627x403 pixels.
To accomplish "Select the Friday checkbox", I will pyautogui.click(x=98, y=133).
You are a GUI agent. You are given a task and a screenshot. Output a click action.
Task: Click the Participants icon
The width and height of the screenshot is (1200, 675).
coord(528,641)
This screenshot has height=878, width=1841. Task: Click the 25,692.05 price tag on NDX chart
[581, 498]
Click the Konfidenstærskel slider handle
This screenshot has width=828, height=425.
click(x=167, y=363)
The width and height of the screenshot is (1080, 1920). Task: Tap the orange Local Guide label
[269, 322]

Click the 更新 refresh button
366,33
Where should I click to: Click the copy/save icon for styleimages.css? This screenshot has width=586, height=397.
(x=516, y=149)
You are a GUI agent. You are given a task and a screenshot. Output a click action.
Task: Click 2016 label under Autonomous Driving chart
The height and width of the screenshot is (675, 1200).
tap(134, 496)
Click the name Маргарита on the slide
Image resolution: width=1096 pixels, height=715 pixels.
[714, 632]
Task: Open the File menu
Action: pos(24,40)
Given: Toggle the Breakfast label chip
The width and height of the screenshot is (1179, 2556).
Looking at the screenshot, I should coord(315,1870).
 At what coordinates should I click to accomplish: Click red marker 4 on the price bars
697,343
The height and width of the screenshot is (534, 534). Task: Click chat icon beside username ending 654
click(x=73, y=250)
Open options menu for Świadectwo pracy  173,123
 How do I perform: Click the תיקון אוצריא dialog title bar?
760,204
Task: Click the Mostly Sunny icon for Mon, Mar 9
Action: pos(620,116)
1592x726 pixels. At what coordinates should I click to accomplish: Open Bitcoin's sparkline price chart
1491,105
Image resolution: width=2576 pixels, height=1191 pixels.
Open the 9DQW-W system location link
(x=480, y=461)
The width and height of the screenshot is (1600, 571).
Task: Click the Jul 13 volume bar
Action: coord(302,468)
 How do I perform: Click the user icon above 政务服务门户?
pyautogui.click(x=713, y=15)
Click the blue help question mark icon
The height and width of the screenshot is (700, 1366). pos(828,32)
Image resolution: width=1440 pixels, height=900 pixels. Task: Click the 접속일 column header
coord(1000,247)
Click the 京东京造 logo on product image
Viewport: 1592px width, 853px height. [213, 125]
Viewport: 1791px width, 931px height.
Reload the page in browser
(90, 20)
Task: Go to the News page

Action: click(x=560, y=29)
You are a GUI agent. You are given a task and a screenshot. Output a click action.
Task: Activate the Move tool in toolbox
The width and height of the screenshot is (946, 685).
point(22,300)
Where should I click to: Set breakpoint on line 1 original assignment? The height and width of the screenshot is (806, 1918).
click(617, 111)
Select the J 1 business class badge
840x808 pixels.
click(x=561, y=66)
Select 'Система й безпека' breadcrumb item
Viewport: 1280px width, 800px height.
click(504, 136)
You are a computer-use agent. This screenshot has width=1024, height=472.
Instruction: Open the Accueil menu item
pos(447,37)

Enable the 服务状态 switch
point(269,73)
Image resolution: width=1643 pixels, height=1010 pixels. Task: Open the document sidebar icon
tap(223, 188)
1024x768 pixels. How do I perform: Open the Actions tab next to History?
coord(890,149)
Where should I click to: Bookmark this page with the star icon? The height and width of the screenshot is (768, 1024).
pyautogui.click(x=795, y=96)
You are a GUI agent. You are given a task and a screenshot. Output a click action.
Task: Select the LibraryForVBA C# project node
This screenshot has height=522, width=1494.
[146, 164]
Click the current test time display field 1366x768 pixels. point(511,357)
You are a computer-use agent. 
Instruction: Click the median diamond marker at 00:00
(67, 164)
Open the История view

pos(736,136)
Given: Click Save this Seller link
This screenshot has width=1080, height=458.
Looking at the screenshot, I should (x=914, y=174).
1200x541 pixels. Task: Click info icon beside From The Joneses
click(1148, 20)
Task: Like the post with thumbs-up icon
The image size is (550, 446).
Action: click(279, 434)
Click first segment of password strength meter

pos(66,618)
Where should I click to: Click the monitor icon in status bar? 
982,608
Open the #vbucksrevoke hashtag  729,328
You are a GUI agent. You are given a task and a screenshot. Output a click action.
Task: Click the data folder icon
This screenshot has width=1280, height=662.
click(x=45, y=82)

==*==

* _THE TASK_
Please copy out each record, character for character.

* _ANSWER TO THIS TASK_
627x403 pixels.
To accomplish "Select the Friday checkbox", I will pyautogui.click(x=98, y=133).
You are a GUI agent. You are given a task and a screenshot. Output a click action.
Task: Click the Participants icon
The width and height of the screenshot is (1200, 675).
coord(528,641)
This screenshot has height=878, width=1841. Task: Click the 25,692.05 price tag on NDX chart
[581, 498]
Click the Konfidenstærskel slider handle
This screenshot has width=828, height=425.
click(x=167, y=363)
The width and height of the screenshot is (1080, 1920). Task: Tap the orange Local Guide label
[269, 322]

Click the 更新 refresh button
366,33
Where should I click to: Click the copy/save icon for styleimages.css? This screenshot has width=586, height=397.
(x=516, y=149)
You are a GUI agent. You are given a task and a screenshot. Output a click action.
Task: Click 2016 label under Autonomous Driving chart
The height and width of the screenshot is (675, 1200).
tap(134, 496)
Click the name Маргарита on the slide
Image resolution: width=1096 pixels, height=715 pixels.
[714, 632]
Task: Open the File menu
Action: pos(24,40)
Given: Toggle the Breakfast label chip
The width and height of the screenshot is (1179, 2556).
Looking at the screenshot, I should coord(315,1870).
 At what coordinates should I click to accomplish: Click red marker 4 on the price bars
697,343
The height and width of the screenshot is (534, 534). Task: Click chat icon beside username ending 654
click(x=73, y=250)
Open options menu for Świadectwo pracy  173,123
 How do I perform: Click the תיקון אוצריא dialog title bar?
760,204
Task: Click the Mostly Sunny icon for Mon, Mar 9
Action: pos(620,116)
1592x726 pixels. At what coordinates should I click to accomplish: Open Bitcoin's sparkline price chart
1491,105
Image resolution: width=2576 pixels, height=1191 pixels.
Open the 9DQW-W system location link
(x=480, y=461)
The width and height of the screenshot is (1600, 571).
Task: Click the Jul 13 volume bar
Action: coord(302,468)
 How do I perform: Click the user icon above 政务服务门户?
pyautogui.click(x=713, y=15)
Click the blue help question mark icon
The height and width of the screenshot is (700, 1366). pos(828,32)
Image resolution: width=1440 pixels, height=900 pixels. Task: Click the 접속일 column header
coord(1000,247)
Click the 京东京造 logo on product image
Viewport: 1592px width, 853px height. [213, 125]
Viewport: 1791px width, 931px height.
Reload the page in browser
(90, 20)
Task: Go to the News page

Action: click(x=560, y=29)
You are a GUI agent. You are given a task and a screenshot. Output a click action.
Task: Activate the Move tool in toolbox
The width and height of the screenshot is (946, 685).
point(22,300)
Where should I click to: Set breakpoint on line 1 original assignment? The height and width of the screenshot is (806, 1918).
click(617, 111)
Select the J 1 business class badge
840x808 pixels.
click(x=561, y=66)
Select 'Система й безпека' breadcrumb item
Viewport: 1280px width, 800px height.
click(504, 136)
You are a computer-use agent. This screenshot has width=1024, height=472.
Instruction: Open the Accueil menu item
pos(447,37)

Enable the 服务状态 switch
point(269,73)
Image resolution: width=1643 pixels, height=1010 pixels. Task: Open the document sidebar icon
tap(223, 188)
1024x768 pixels. How do I perform: Open the Actions tab next to History?
coord(890,149)
Where should I click to: Bookmark this page with the star icon? The height and width of the screenshot is (768, 1024).
pyautogui.click(x=795, y=96)
You are a GUI agent. You are given a task and a screenshot. Output a click action.
Task: Select the LibraryForVBA C# project node
This screenshot has height=522, width=1494.
[146, 164]
Click the current test time display field 1366x768 pixels. point(511,357)
You are a computer-use agent. 
Instruction: Click the median diamond marker at 00:00
(67, 164)
Open the История view

pos(736,136)
Given: Click Save this Seller link
This screenshot has width=1080, height=458.
Looking at the screenshot, I should (x=914, y=174).
1200x541 pixels. Task: Click info icon beside From The Joneses
click(1148, 20)
Task: Like the post with thumbs-up icon
The image size is (550, 446).
Action: click(279, 434)
Click first segment of password strength meter

pos(66,618)
Where should I click to: Click the monitor icon in status bar? 
982,608
Open the #vbucksrevoke hashtag  729,328
You are a GUI agent. You are given a task and a screenshot. Output a click action.
Task: Click the data folder icon
This screenshot has width=1280, height=662.
click(x=45, y=82)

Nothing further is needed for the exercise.